--- The task ---
The response must contain every line from the records below that has "computer".

(Source data)
►

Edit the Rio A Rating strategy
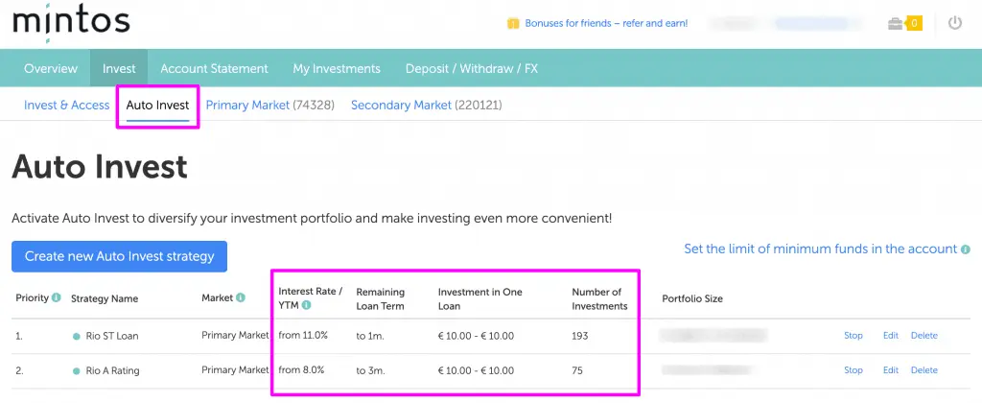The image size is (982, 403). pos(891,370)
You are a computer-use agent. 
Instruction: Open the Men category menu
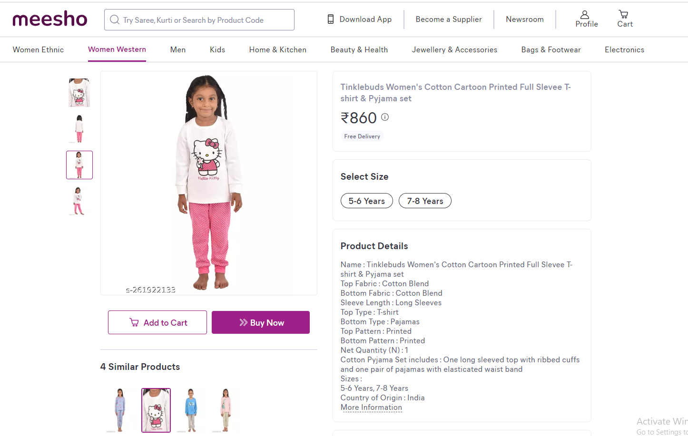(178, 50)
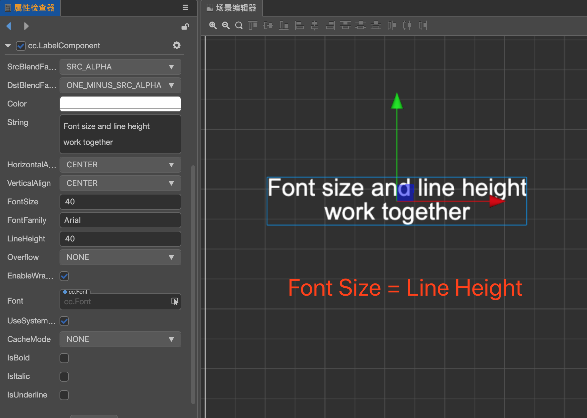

◄
►

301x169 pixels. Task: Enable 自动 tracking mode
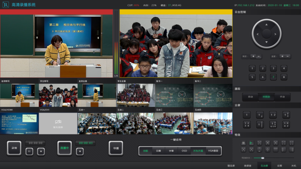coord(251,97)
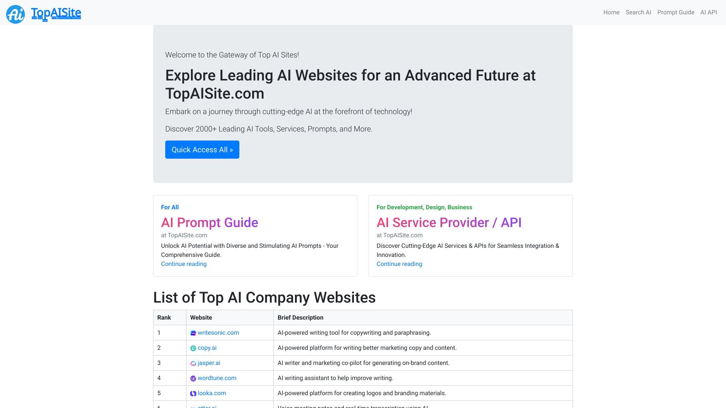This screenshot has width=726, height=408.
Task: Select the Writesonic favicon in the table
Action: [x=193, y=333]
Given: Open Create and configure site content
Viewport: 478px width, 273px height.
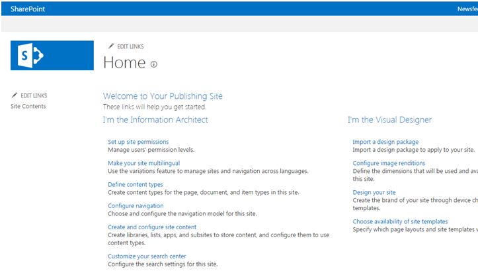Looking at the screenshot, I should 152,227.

◄
►

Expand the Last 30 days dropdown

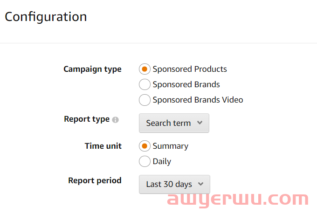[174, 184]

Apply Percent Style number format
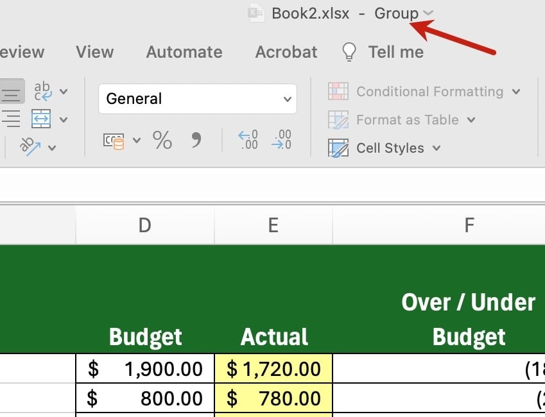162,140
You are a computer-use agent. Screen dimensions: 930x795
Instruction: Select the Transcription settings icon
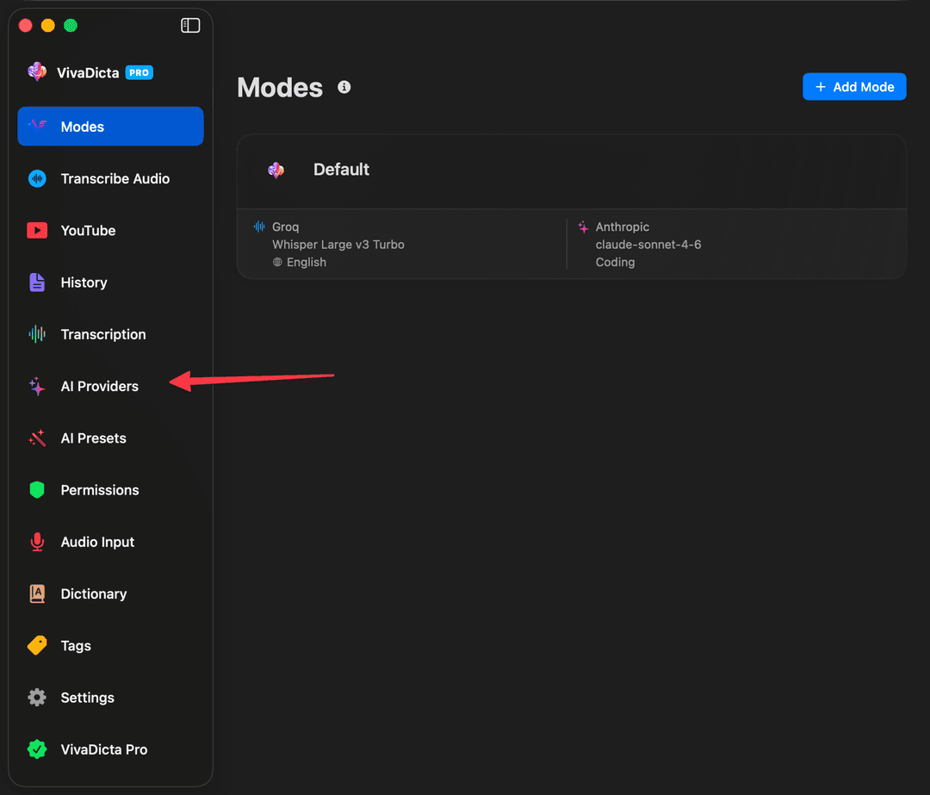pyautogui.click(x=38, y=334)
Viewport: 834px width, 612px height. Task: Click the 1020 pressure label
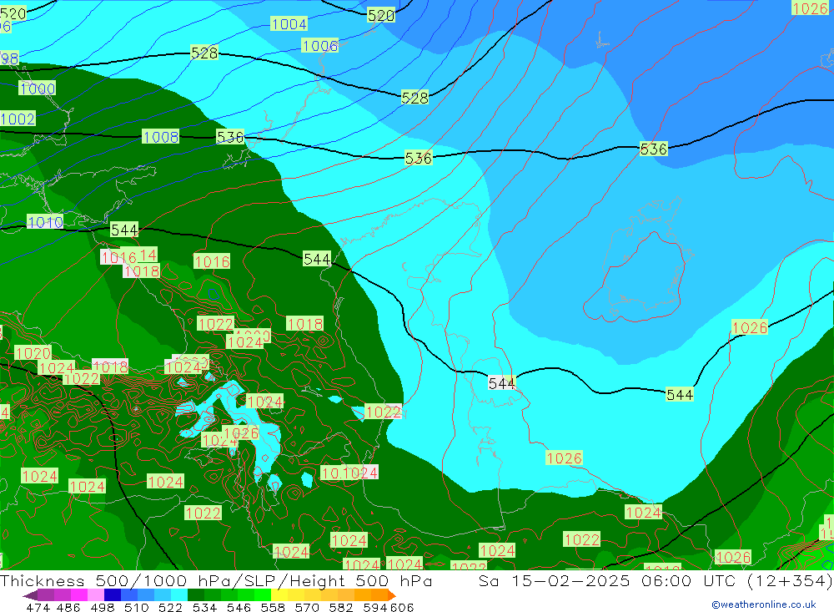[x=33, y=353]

◄

--- Exercise answer ---
You are a computer-use agent. 
You are a computer-use agent. Screen dimensions: 930x795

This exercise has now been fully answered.